**Supplied text**.
|---|

7 Steps to Integrate Social Justice Into Your Spiritual Work
In both the social justice crowd and in the spiritually focused crowd, I've witnessed a lot of hesitancy to understand the philosophical stances that the other side holds regarding the world around them. As a public health consultant, birth worker, sexual health educator, and Latinx in pursuit of my ancestral knowledge, I constantly straddle both worlds of spirituality and social justice (as do many of my colleagues). And I do not believe that they have to be as separate as they tend to be. In fact I believe that through bringing spirituality and social justice together, we can make powerful progress toward justice and enlightenment through creating grounded, supportive platforms that we all desperately need.
The first steps for my folks who are primarily focused on spirituality...
1. Practice being consciously optimistic and discerning.
It is easy to get overwhelmed by the tragedies around us. But it doesn’t help anyone when we gloss over tragedy in the name of spirituality or positivity. Danielle LaPorte talks about conscious optimism as the ability to be honest with ourselves and others about difficult facts and then choose to be optimistic about the world. Optimism holds that much more value when we are able to choose practicing it in the face of difficult truths.
It can feel difficult to take sides on an issue as person trying to work toward peace and enlightenment. Understandably, there is drive to offer love and validation for all beings. There is a desire to avoid creating or drawing in negativity for yourself or those around you. But practicing discernment does not mean that one must falter to their lower nature. Again, I like Danielle LaPorte's take on this. She talks about how discernment is different from judgement in that discernment is open minded and wisely choosing right action whereas judgement is narrow minded and often operates out of fear. Discernment is the practice of utilizing our wisdom and intuition to change our world for the better through small and large actions. We can begin to practice conscious optimism and discernment in small, every day opportunities such as when consuming news, talking to colleagues at work, having conversations around the dinner table, etc.
2. Know and understand the affects of your own privileges.
Most us living in the United States have some degree of privilege. Let me repeat that, we all have some privilege. Most of us tend to know and understand the ways in which we are individually disadvantaged or oppressed in our western society because we are confronted with these issues often. However, we rarely understand the ways in which we are privileged and how those privileges skew our perspective and affect our behaviors. My favorite definition of privilege is “thinking that something is not a problem because it is not a problem to you, personally.” This explains the nature of why we often take our privileges for granted. We can’t usually see them in operation.

|---|

**Information supplied**.

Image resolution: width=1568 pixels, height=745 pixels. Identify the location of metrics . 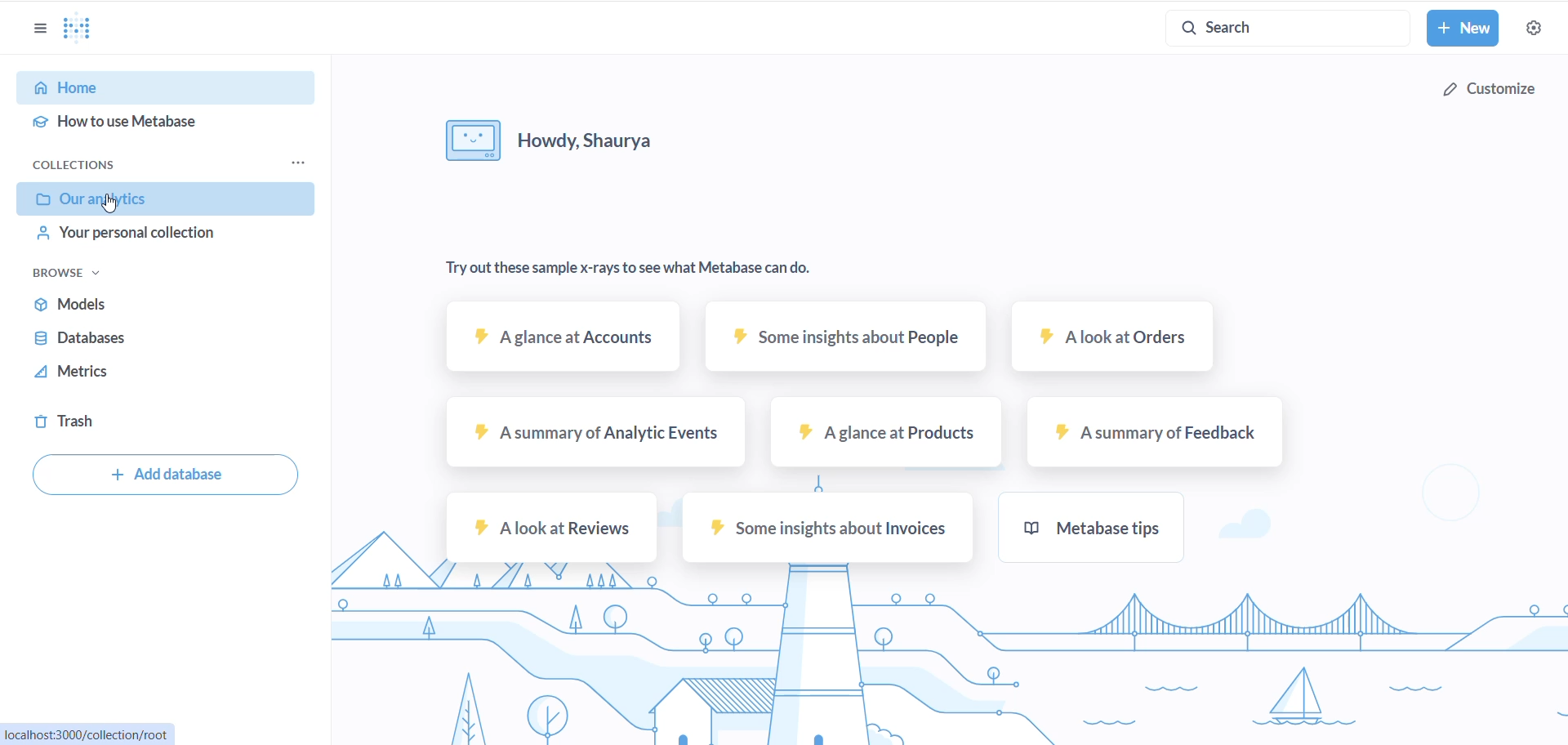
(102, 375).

|---|

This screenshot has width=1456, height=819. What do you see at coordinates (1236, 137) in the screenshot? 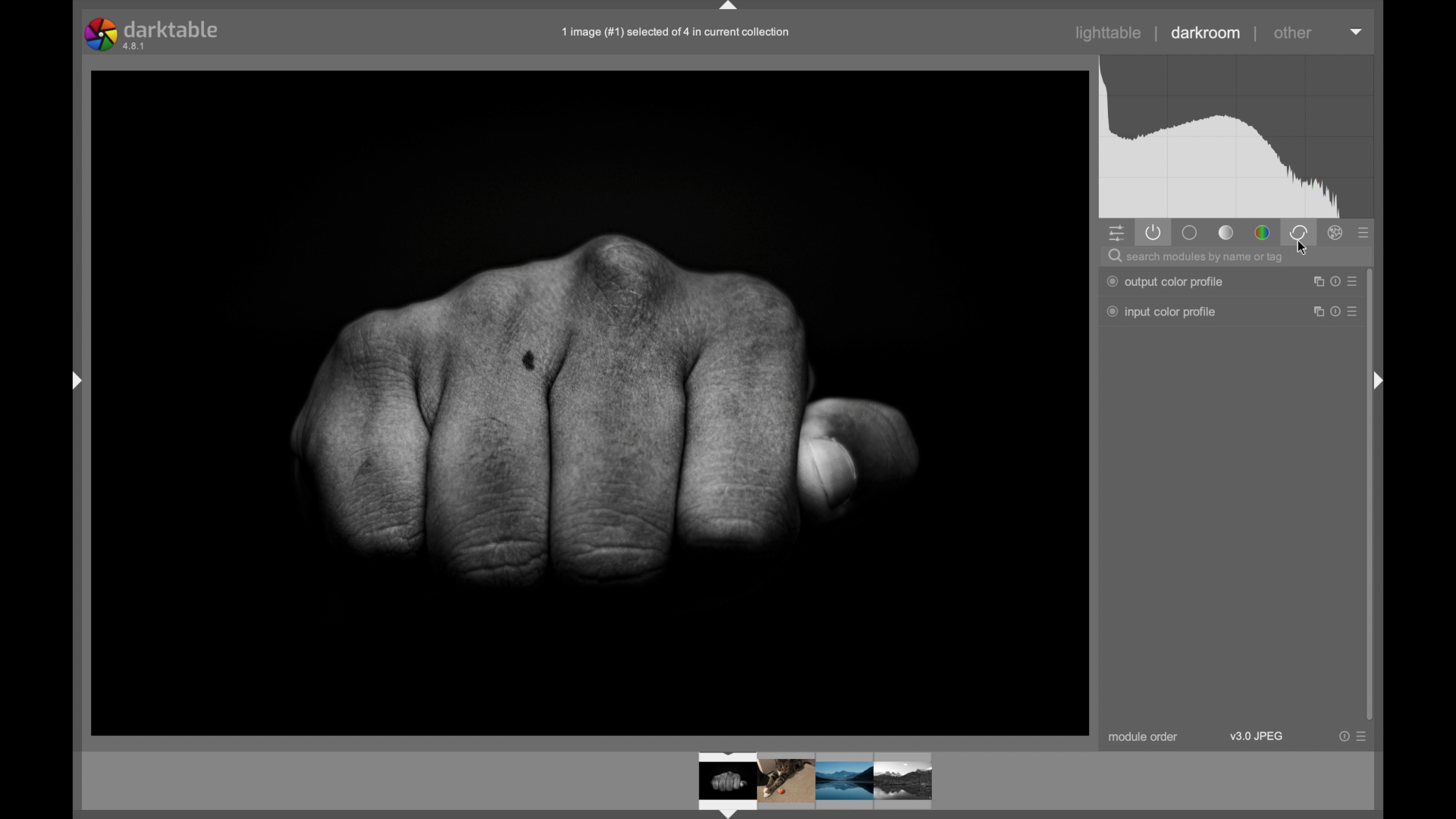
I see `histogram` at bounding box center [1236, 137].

|---|

**Required tasks**.
- A) From the article on spirituality and social justice, reproduce the passage starting with "It is easy to" and going on through "of difficult truths.".
- B) Using the article on spirituality and social justice, state whether each statement agrees with it, answering yes or no and quoting the deciding words: (i) The writer works as a public health consultant. (ii) According to Danielle LaPorte, discernment often operates out of fear. (iii) The writer holds that we rarely understand the ways in which we are privileged.

**Written responses**.
- A)
It is easy to get overwhelmed by the tragedies around us. But it doesn’t help anyone when we gloss over tragedy in the name of spirituality or positivity. Danielle LaPorte talks about conscious optimism as the ability to be honest with ourselves and others about difficult facts and then choose to be optimistic about the world. Optimism holds that much more value when we are able to choose practicing it in the face of difficult truths.

- B)
(i) Yes: "As a public health consultant, birth worker, sexual health educator, and Latinx in pursuit of my ancestral knowledge"
(ii) No: "discernment is open minded and wisely choosing right action whereas judgement is narrow minded and often operates out of fear"
(iii) Yes: "we rarely understand the ways in which we are privileged"